Comienza en la Punta del Diamante con una logia como veneciana, con los símbolos de la Pasión en su balaustrada, que remata el cajón casi jesuítico del Sagrario. Sigue la fachada parroquial de la que nadie sabe que es iglesia del Señor San Clemente, con sus tres órdenes clásicos en las pilastras, sus cornisas como palomar de las blancas alas que soltaron cuando vino La Perona a Sevilla, Naranjito de Triana salió de la tarta que le preparó Manolo Grosso y allí se quedaron, mensajeras de una paz difícil. Viene luego el bajante de la Catedral. Entre el Sagrario y la Puerta del Baptisterio, el verdadero bajante de la Catedral, Niágara de lejanas riadas, metro de platino para medir la vena de los sarasas. Allí, en el Baptisterio, por donde salieron los pasos del Santo Entierro aquel Sábado Santo que aún queda en las postales de los turistas, los santos colorados de Mercadante de Bretaña están aún viendo a Rafael Conde, el estanquero de la Avenida. Es agosto, vienen los abanicos de las devotas de la Virgen a la novena, predica don Rufino Villalobos, y Rafael el estanquero está barriendo con su escoba, como Martín de Porres rondeño, la puerta que los canónigos tienen tan guarra, como un homenaje a la Reina de Reyes.

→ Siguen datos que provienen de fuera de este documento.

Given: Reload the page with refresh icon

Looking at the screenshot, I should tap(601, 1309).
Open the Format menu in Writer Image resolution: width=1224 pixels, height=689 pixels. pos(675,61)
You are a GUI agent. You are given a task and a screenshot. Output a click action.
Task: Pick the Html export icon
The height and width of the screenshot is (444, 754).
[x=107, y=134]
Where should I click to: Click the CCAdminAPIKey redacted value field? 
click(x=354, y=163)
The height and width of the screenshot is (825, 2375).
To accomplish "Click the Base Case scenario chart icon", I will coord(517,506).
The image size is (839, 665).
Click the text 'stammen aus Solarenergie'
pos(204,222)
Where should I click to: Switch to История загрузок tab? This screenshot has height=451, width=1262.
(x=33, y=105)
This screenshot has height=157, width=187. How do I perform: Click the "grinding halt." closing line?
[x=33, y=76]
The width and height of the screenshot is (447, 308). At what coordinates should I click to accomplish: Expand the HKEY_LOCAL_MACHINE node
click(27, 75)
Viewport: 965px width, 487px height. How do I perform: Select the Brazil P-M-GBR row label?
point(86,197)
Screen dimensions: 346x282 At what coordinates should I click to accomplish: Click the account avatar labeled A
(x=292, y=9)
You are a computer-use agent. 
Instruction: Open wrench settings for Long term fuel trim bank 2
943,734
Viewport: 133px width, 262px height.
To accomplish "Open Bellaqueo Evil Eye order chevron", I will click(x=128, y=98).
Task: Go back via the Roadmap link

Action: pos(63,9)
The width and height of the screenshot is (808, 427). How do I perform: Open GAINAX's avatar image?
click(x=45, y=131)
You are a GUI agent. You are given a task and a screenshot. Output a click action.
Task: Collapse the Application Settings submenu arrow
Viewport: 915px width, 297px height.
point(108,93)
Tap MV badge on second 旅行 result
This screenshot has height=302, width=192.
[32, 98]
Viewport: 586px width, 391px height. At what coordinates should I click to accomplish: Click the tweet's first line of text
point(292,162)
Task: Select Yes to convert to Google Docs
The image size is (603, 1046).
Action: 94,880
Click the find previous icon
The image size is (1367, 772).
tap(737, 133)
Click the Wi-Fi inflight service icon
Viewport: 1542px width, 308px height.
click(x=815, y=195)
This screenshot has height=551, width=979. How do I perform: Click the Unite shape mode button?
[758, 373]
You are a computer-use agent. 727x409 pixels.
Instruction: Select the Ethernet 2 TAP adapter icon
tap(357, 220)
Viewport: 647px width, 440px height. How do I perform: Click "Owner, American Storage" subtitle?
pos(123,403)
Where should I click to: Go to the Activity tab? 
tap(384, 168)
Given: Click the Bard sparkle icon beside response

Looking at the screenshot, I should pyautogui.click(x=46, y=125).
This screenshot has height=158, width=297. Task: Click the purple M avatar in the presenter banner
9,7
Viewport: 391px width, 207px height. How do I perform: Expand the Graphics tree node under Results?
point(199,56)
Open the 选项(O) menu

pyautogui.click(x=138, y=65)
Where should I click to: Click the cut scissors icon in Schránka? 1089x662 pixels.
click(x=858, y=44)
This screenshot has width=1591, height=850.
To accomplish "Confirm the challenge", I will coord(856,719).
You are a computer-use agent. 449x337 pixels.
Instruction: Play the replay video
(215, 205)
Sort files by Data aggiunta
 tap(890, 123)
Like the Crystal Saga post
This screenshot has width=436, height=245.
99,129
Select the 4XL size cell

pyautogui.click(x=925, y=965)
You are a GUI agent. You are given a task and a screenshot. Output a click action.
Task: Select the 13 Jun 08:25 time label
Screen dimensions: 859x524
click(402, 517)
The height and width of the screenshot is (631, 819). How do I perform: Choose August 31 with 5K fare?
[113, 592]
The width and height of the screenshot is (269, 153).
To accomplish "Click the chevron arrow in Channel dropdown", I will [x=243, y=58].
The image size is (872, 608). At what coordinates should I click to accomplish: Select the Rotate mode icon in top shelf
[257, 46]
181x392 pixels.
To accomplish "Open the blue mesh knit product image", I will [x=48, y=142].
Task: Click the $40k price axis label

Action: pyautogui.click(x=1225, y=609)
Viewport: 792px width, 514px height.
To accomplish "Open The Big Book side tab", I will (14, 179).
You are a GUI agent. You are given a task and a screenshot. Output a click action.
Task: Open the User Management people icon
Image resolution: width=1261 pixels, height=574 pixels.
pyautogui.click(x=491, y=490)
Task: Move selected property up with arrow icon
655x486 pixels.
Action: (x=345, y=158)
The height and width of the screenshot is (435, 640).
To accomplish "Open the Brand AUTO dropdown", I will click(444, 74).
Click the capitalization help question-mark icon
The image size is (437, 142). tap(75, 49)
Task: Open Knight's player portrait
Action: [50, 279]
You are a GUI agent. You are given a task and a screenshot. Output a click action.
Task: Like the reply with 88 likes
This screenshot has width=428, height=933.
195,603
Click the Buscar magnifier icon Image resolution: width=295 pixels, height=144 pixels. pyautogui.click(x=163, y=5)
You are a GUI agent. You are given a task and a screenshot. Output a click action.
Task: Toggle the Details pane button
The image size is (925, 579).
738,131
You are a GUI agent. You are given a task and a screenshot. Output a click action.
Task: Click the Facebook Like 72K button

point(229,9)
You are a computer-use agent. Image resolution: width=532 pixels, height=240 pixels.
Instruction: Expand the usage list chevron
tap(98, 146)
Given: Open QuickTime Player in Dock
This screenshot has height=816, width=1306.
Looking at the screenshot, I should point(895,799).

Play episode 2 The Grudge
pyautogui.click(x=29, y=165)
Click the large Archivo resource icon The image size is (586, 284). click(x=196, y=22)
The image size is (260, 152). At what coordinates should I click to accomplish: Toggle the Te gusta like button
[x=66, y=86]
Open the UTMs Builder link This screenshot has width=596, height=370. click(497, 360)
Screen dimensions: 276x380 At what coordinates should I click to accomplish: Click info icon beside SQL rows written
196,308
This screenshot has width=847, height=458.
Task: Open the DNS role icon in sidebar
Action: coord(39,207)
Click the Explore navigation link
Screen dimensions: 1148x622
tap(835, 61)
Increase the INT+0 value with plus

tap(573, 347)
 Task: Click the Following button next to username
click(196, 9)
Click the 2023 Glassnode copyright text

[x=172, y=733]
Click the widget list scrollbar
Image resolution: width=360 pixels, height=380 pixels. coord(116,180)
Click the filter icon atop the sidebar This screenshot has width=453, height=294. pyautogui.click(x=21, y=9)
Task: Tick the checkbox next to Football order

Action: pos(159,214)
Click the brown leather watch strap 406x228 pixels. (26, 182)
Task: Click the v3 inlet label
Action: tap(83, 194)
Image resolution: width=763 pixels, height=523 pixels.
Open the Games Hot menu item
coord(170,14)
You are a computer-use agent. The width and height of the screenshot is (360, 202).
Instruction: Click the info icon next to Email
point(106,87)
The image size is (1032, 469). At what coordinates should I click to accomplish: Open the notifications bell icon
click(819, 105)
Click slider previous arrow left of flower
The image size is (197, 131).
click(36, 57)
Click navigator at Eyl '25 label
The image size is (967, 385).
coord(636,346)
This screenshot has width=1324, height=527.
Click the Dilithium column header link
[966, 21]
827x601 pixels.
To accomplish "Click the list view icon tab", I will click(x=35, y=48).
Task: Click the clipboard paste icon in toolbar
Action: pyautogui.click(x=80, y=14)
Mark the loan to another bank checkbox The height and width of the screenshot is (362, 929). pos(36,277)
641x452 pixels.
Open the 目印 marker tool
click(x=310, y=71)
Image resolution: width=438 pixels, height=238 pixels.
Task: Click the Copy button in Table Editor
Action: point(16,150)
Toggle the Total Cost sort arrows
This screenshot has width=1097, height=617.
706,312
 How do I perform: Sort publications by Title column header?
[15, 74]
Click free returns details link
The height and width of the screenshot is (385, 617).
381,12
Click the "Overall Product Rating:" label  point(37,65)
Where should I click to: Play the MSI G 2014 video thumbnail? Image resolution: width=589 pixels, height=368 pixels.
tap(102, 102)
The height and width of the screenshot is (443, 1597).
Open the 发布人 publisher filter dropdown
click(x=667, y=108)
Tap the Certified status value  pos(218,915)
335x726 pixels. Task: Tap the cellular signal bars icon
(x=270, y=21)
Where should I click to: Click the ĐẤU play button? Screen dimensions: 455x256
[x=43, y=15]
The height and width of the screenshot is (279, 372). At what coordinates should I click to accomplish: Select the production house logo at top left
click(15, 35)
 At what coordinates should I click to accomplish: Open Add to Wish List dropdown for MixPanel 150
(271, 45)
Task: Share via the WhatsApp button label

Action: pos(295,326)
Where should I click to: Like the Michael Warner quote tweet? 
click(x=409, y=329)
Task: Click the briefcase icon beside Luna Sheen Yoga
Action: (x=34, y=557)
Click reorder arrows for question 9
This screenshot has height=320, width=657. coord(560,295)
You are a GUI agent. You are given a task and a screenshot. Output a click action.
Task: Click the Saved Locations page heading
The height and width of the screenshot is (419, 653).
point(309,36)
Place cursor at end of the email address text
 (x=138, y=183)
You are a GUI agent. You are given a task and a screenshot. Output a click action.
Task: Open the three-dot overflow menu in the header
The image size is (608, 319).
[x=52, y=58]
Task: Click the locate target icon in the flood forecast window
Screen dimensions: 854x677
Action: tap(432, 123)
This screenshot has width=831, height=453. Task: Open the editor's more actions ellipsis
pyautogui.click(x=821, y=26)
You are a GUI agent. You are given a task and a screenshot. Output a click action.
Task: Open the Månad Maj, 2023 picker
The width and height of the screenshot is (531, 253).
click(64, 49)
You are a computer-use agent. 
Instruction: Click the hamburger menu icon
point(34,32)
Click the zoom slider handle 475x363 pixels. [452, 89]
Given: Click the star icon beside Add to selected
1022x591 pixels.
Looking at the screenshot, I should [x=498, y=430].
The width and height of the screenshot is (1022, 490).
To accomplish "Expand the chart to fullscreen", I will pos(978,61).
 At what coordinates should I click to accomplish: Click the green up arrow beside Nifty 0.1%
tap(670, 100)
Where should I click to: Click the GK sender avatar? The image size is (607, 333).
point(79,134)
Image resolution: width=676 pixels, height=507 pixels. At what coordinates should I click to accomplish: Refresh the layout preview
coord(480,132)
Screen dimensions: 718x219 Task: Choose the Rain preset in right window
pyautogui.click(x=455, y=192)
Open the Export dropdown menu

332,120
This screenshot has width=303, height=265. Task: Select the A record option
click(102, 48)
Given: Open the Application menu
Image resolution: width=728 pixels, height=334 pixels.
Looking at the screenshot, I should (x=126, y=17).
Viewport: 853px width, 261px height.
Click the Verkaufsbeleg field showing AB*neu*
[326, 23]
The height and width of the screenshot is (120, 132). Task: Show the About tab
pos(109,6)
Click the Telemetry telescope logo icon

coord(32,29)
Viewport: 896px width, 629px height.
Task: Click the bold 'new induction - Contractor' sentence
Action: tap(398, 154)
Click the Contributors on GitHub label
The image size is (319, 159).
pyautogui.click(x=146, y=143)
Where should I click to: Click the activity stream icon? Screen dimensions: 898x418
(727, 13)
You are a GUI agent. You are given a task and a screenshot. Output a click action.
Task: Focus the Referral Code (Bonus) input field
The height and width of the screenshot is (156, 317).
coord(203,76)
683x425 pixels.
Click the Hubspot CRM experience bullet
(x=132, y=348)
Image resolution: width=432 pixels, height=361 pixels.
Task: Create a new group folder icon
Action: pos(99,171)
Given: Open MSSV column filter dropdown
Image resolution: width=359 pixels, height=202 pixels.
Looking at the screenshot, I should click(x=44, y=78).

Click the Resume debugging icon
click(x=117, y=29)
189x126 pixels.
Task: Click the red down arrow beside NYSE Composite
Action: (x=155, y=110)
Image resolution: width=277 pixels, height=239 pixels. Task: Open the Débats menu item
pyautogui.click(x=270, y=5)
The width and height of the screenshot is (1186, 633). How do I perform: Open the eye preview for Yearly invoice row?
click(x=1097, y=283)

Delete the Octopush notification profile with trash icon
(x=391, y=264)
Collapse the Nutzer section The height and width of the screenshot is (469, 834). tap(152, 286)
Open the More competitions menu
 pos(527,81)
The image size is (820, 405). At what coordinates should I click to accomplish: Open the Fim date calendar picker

Y luego, la puerta de los Reyes, rematada por la cruz arzobispal que se cayó cuando el terremoto de febrero de 1969. La puerta que nunca se abre. Por la que un día viste entrar a Juan Pablo II, que llegó en el papamóvil como si fuera el microbús de Los Remedios. Santos extraños que nadie conoce, arquitectura historicista de Fernández Casanovas que da el pego del Maestro Gautier. Y al final, pero no la última, la puerta de San Miguel. Los sevillanos la nombran de otra manera: «Por donde entran las cofradías». Por donde entran las cofradías y por donde, en la memoria, sale el Gran Poder en procesión de acción de gracias tras la guerra civil, y la Virgen de los Reyes camino de la Plaza Nueva a su coronación. En la esquina, el magnolio sueña un Corpus antiguo con seises del Maestro Torres y el Cardenal Segura tras la custodia.

Fachada de poniente: por donde sale el sol de la memoria.